Io me ne sto davanti al bidone dell'immondizia, con un sorriso sul volto, dopo aver buttato i fazzoletti impregnati di caffè. Il palmo della mia mano è invaso da piacevolissime scosse.

«No, non sono vergine», ammetto seppur con difficoltà visto che non mi fa piacere ricordare "quella storia". «Dovrò prestarti degli stivali di Seth», roteo verso di lui dopo essermi stampata in faccia un'espressione disinteressata. «E grazie per la stramba».

«Non è un'offesa», replica andando a posare la tazzina nel lavabo. «E non metterò delle scarpe usate!», aggiunge inorridito alla sola idea.

«Non mi sono offesa», gli mostro un fugace sorriso. «E sì che le metterai! Dobbiamo darci da fare, a iniziare dalla stalla delle mucche. E la tazzina te la puoi lavare tu».

«Stalla delle mucche?» Ora Gabe Coldwell sembra terrorizzato e la sua espressione mi strappa una risata.
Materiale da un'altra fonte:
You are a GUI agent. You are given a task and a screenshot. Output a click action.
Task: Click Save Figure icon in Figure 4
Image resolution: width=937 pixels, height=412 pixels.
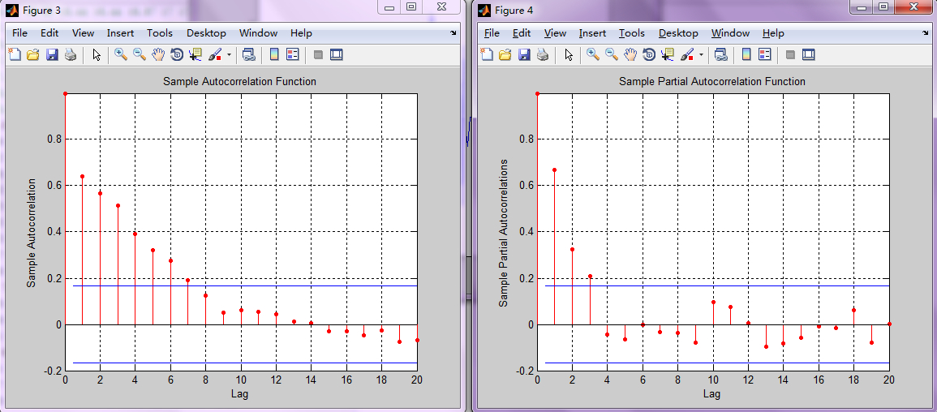click(x=524, y=55)
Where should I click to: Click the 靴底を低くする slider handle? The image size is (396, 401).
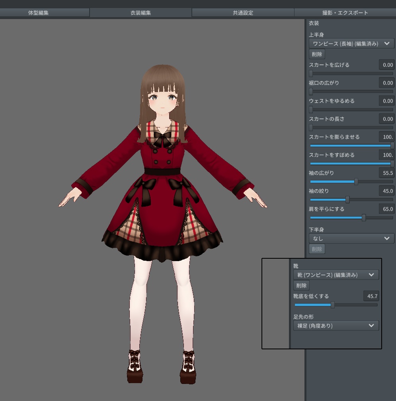tap(333, 304)

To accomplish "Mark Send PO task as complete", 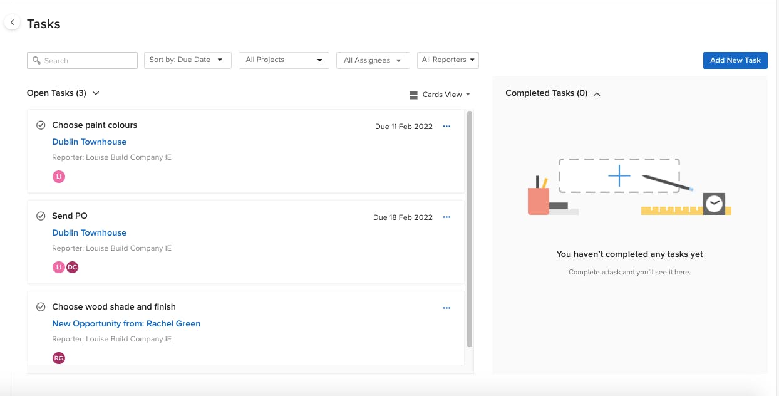I will (41, 216).
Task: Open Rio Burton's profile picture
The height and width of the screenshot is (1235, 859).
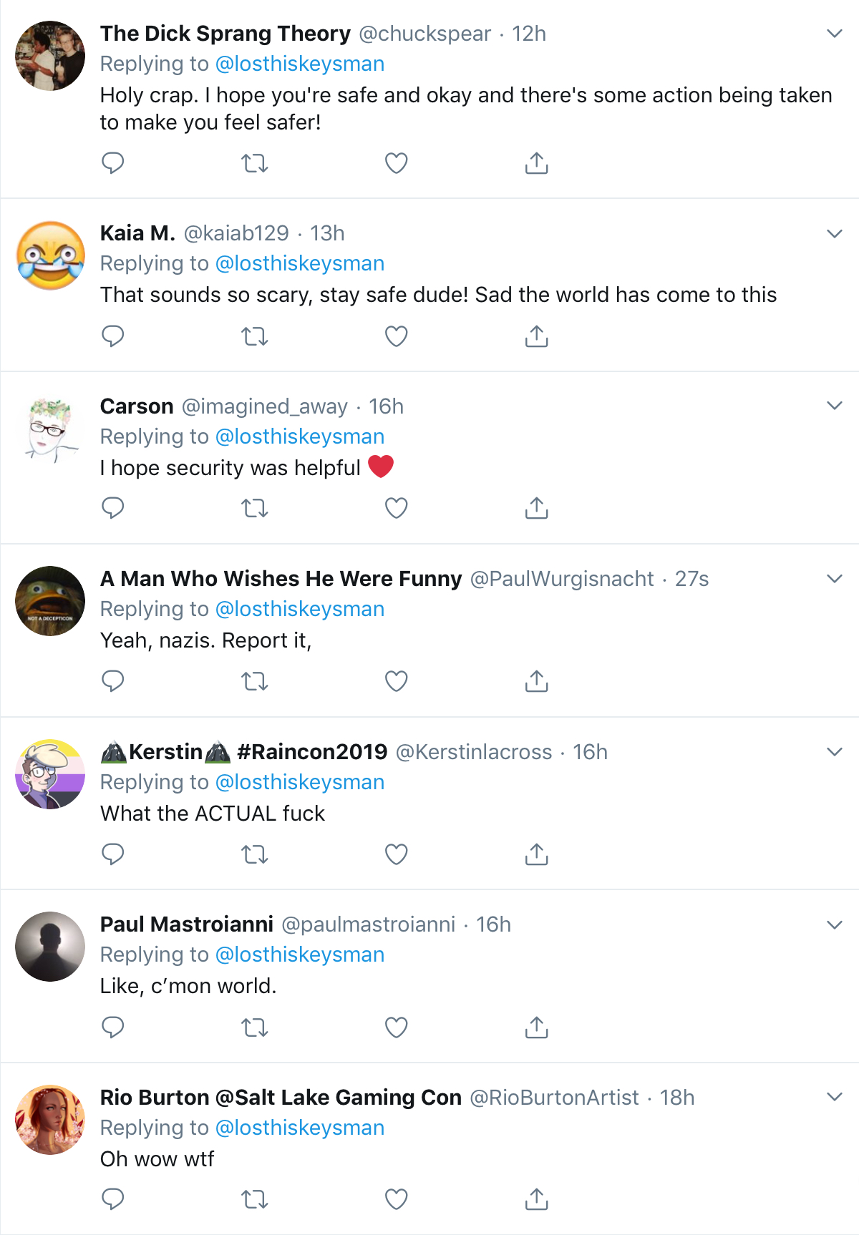Action: click(50, 1120)
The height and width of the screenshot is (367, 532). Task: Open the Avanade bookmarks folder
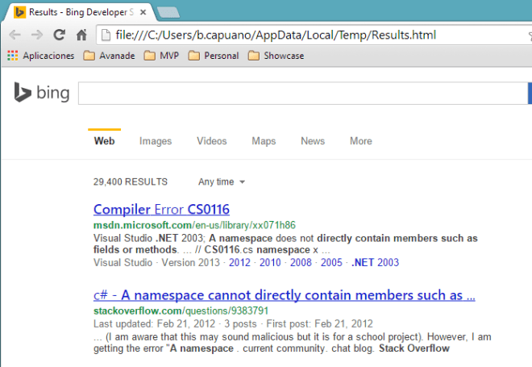(x=110, y=56)
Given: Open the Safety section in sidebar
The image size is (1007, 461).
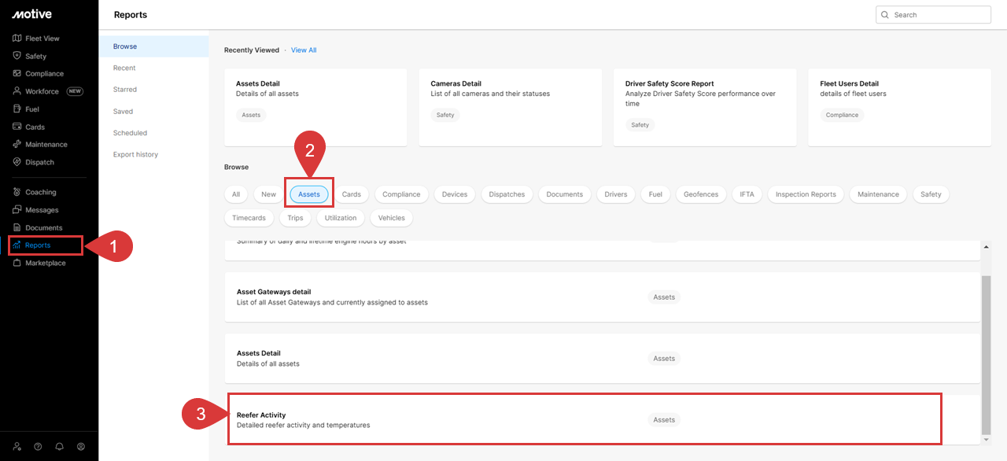Looking at the screenshot, I should [x=35, y=56].
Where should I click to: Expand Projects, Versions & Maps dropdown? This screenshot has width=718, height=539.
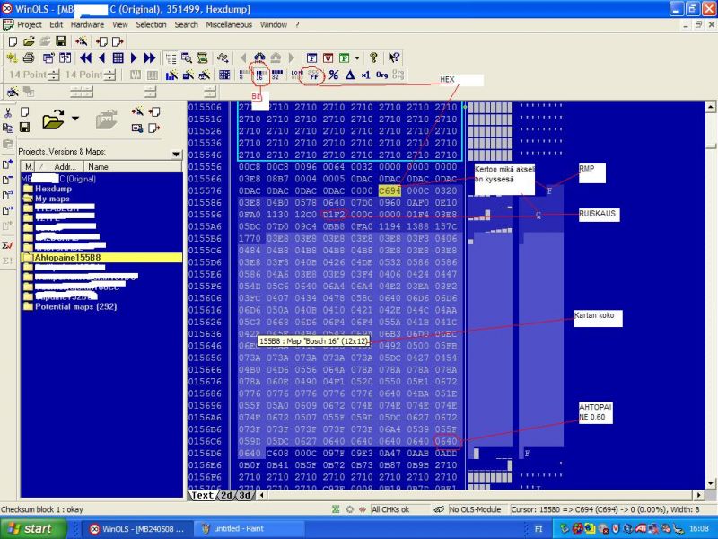click(176, 153)
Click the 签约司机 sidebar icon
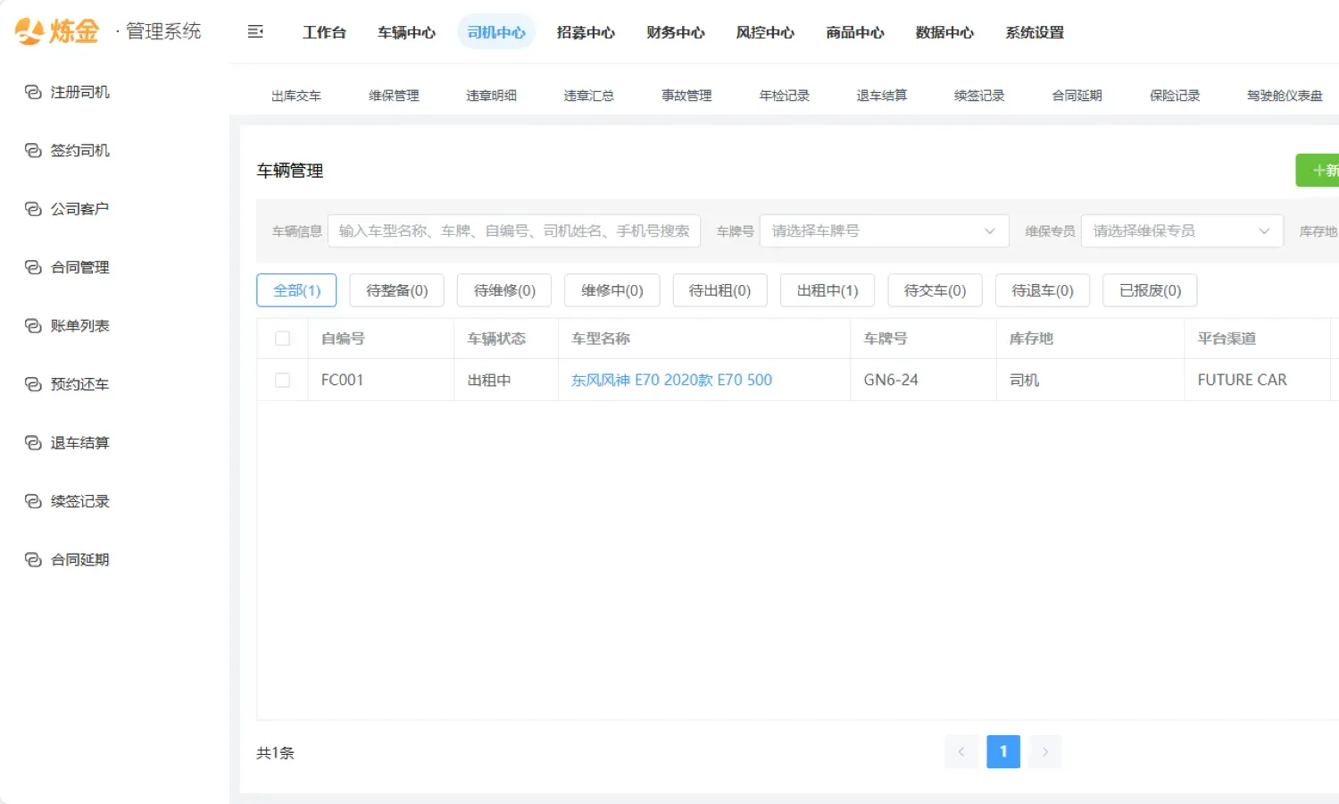1339x804 pixels. click(x=33, y=151)
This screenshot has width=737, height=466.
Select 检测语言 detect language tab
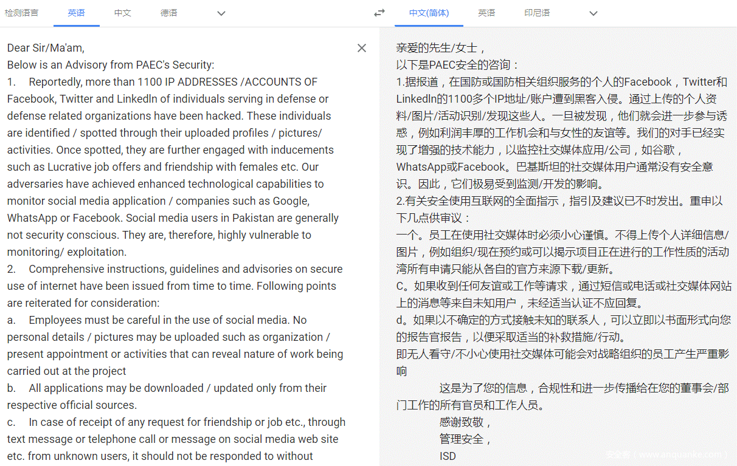point(22,13)
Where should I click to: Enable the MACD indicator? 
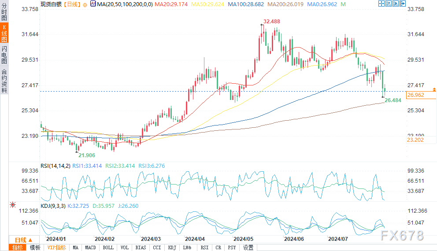(90, 247)
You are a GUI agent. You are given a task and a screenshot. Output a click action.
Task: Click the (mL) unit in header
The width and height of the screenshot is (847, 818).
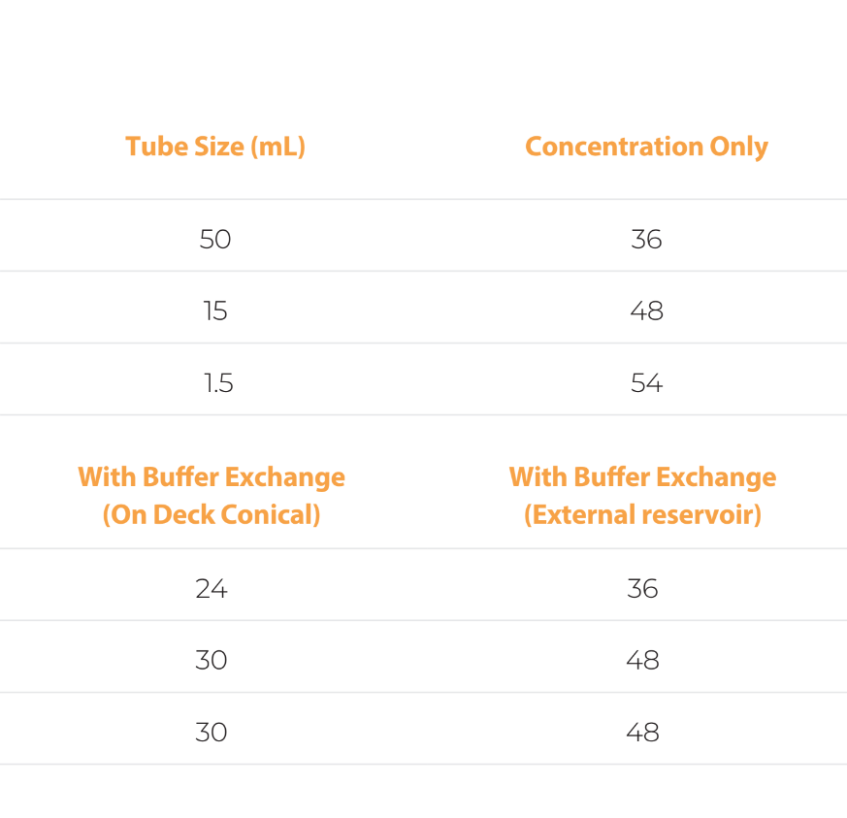278,147
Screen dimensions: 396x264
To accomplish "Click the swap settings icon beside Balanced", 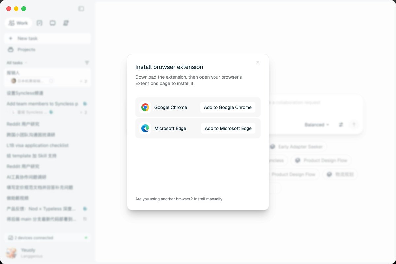I will pyautogui.click(x=341, y=125).
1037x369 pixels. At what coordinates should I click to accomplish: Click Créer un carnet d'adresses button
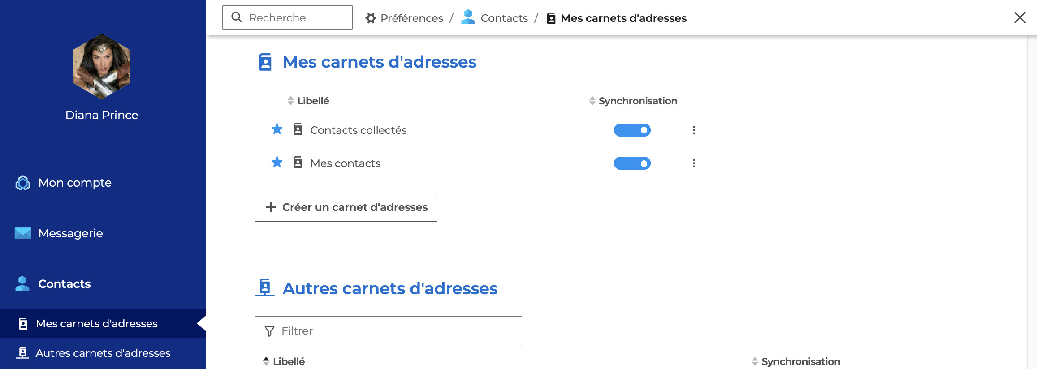pyautogui.click(x=346, y=207)
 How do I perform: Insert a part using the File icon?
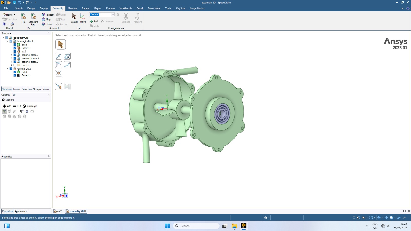click(x=23, y=18)
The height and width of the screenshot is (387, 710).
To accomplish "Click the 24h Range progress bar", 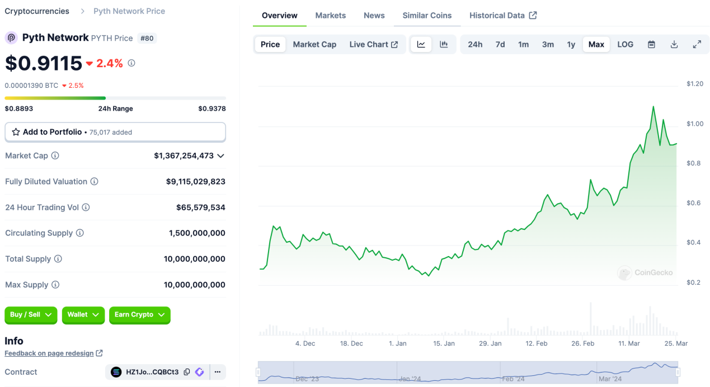I will click(x=115, y=97).
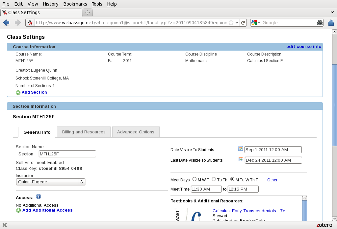Select the M Tu W Th F option
Viewport: 337px width, 229px height.
coord(232,179)

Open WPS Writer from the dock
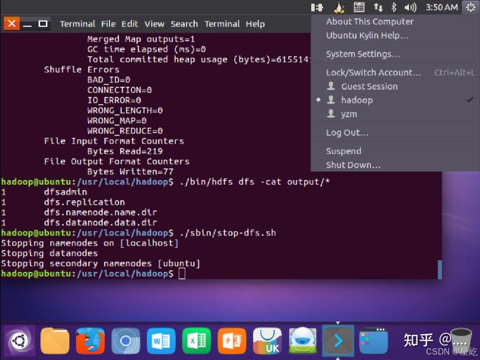tap(161, 340)
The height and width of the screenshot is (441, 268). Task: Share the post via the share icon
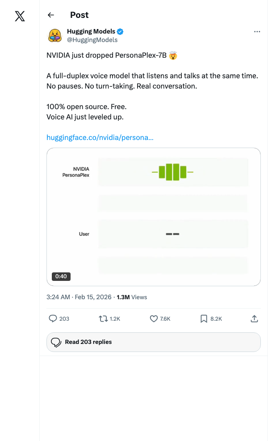coord(254,318)
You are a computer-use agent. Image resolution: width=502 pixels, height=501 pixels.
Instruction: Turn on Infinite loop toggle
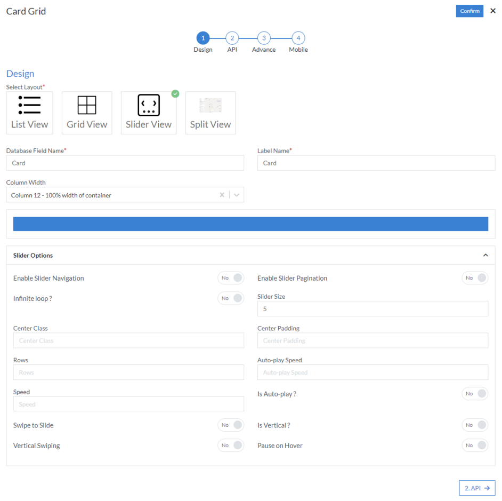pyautogui.click(x=231, y=298)

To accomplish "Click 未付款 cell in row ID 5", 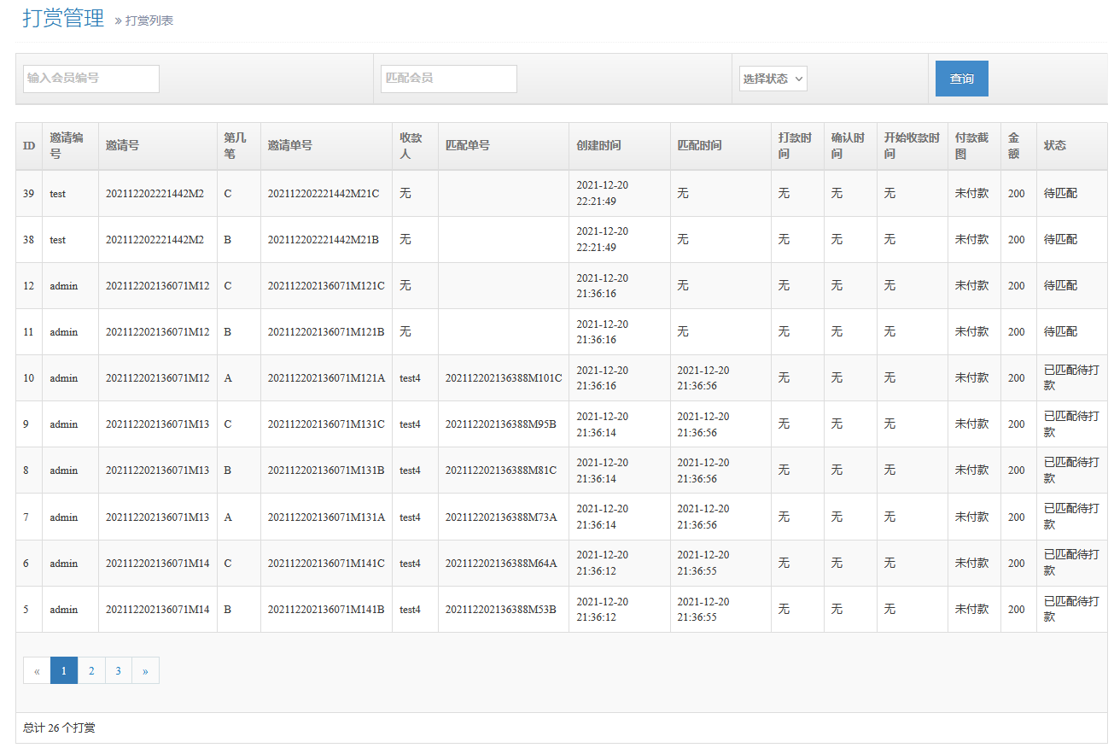I will [x=971, y=610].
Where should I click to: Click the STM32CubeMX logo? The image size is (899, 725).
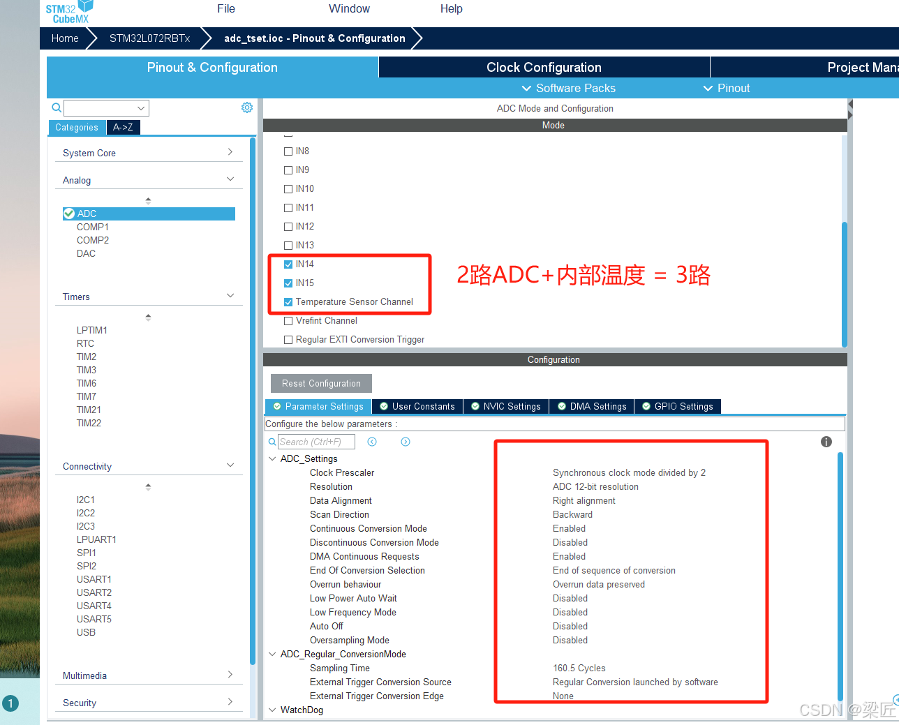68,11
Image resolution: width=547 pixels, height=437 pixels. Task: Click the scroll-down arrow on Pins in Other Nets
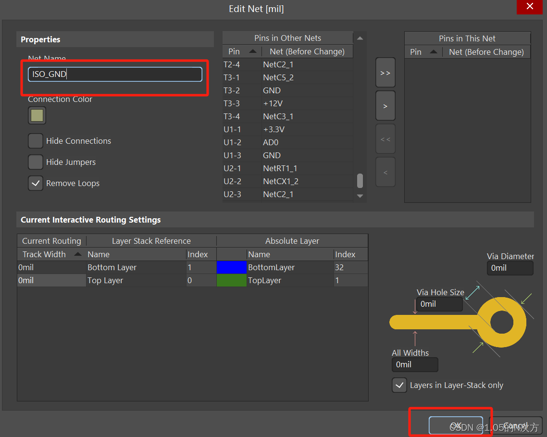tap(360, 195)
Tuttavia, decide di darmi ascolto e sciacqua la tazzina.

«Be', sei stato mandato qui per lavorare e le mucche faranno parte del tuo impiego giornaliero», lo informo.

Lui mi fissa con la mascella serrata per un bel po'. Quando penso che si ribellerà e manderà tutto al diavolo una volta per tutte, Gabe si affloscia nelle spalle e sospira.

«Vado a farmi una doccia», dichiara seccato, spostandosi verso l'uscita.

«Sono certa che le mucche apprezzeranno il tuo bagnoschiuma esotico», rido sotto ai baffi. «Ti aspetto qui e, nel frattempo, mi assicurerò di farti avere le calzature adatte».

«Ti stai divertendo?», sbotta sulla soglia.

«Non me lo permetterei mai», sigillo la bocca per reprimere un'altra risata.

«Be', mi stai mostrando il contrario».

«Suvvia, cosa vuoi che sia? Un mese e mezzo passerà in fretta. Vedrai, alla fine ci divertiremo molto insieme».

«Ne dubito fortemente», ribatte prima di sparire dalla mia visuale.

Già, ne dubito anche io, ma crederci non costa nulla.